Ultrasuoni o curette: non sono alternative, sono fasi diverse

La scelta fra strumentazione ultrasonica e manuale viene posta come alternativa, e in gran parte è una falsa alternativa: i due sistemi fanno cose diverse e rendono di più insieme.

L'ultrasuono agisce per vibrazione ad alta frequenza, che frantuma i depositi, accompagnata da cavitazione e flusso acustico del liquido di raffreddamento.

Quel flusso ha un effetto proprio: disgrega il biofilm anche dove la punta non arriva fisicamente, ed è la ragione per cui l'ultrasuono è particolarmente efficace nelle tasche profonde e nelle forcazioni.

La curette agisce per taglio meccanico, e ha un vantaggio che l'ultrasuono non offre: il feedback tattile. L'operatore sente la superficie radicolare e riconosce quando è liscia.

Questo la rende insostituibile nella fase di rifinitura e nella verifica, perché la levigatezza si valuta con lo strumento più che con l'occhio.

La sequenza che dà i risultati migliori è quindi ordinata: ultrasuono per la rimozione del grosso dei depositi, curette per la rifinitura e il controllo delle superfici.

Usare solo curette allunga i tempi e affatica l'operatore; usare solo ultrasuoni lascia superfici che si percepiscono ancora irregolari e che non vengono verificate.

Sui parametri, la potenza va tenuta la più bassa che risulti efficace. Alte potenze non aumentano l'efficacia in modo proporzionale e aumentano la rimozione di tessuto radicolare.

L'angolazione conta quanto la potenza: la punta va mantenuta parallela alla superficie radicolare, mai perpendicolare, e in movimento costante senza sostare su un punto.

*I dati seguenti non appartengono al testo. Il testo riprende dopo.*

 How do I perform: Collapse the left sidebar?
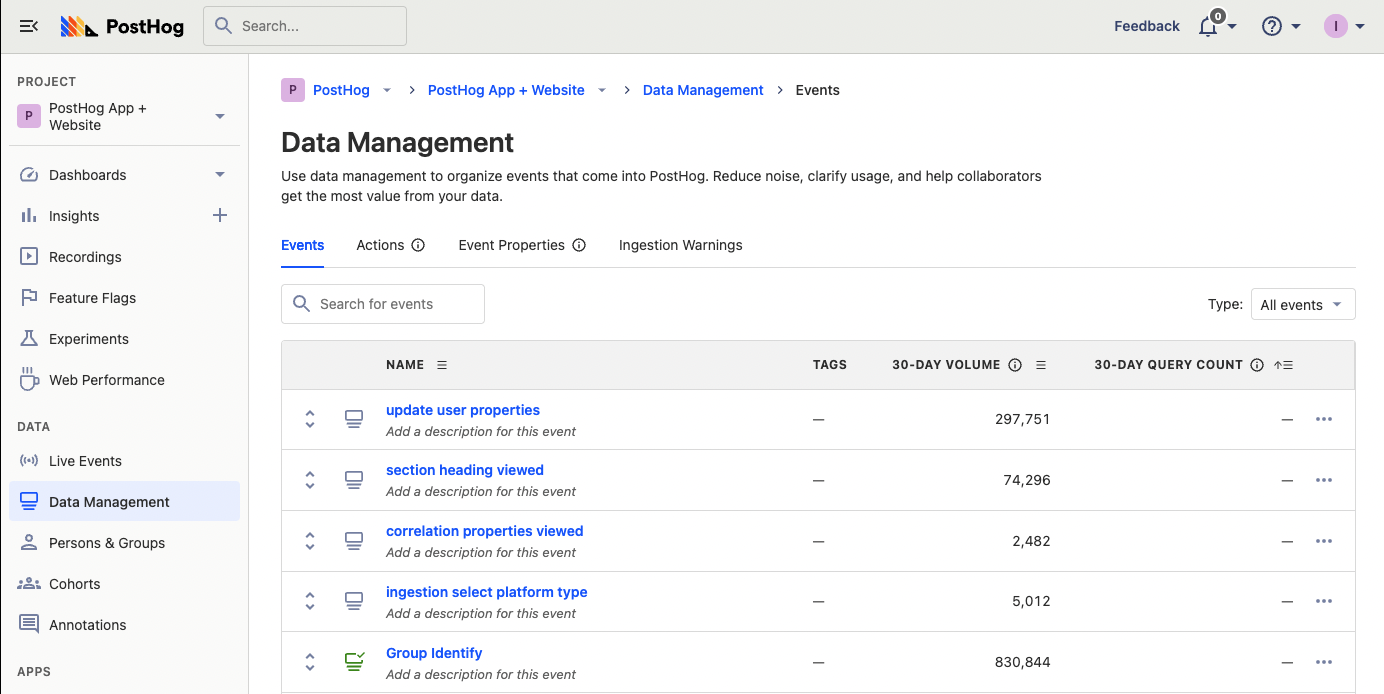[x=28, y=26]
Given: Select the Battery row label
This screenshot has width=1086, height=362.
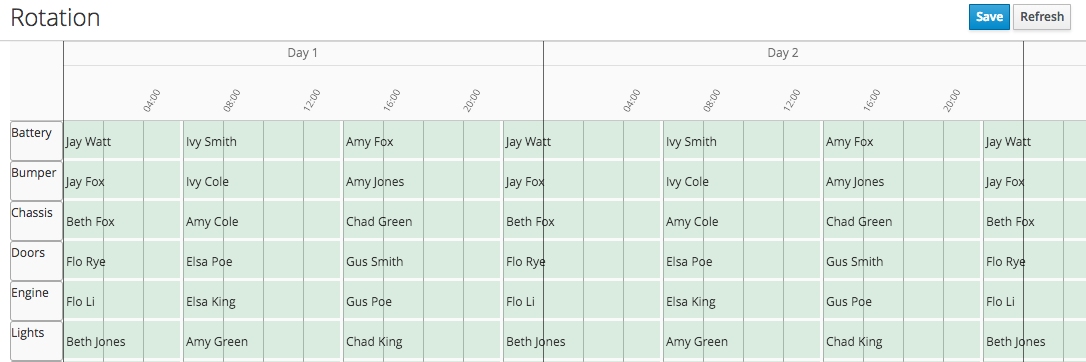Looking at the screenshot, I should pos(36,141).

Il raffreddamento non è un accessorio. Senza flusso adeguato la punta genera calore sufficiente a danneggiare la polpa, e il flusso è anche ciò che produce l'effetto di disgregazione.

L'affilatura delle curette è il fattore trascurato più spesso. Una curette non affilata non taglia ma leviga il deposito, rendendolo più difficile da rimuovere e allungando la seduta.

Un ultimo elemento riguarda i pazienti portatori di dispositivi cardiaci impiantabili. I dispositivi moderni sono generalmente schermati, ma la verifica con il cardiologo resta la condotta appropriata nei casi dubbi.

In sintesi: l'ultrasuono rimuove e disgrega anche dove non arriva, la curette rifinisce e permette di verificare, la sequenza corretta li usa in ordine, la potenza va tenuta bassa con punta parallela, e una curette non affilata leviga invece di tagliare.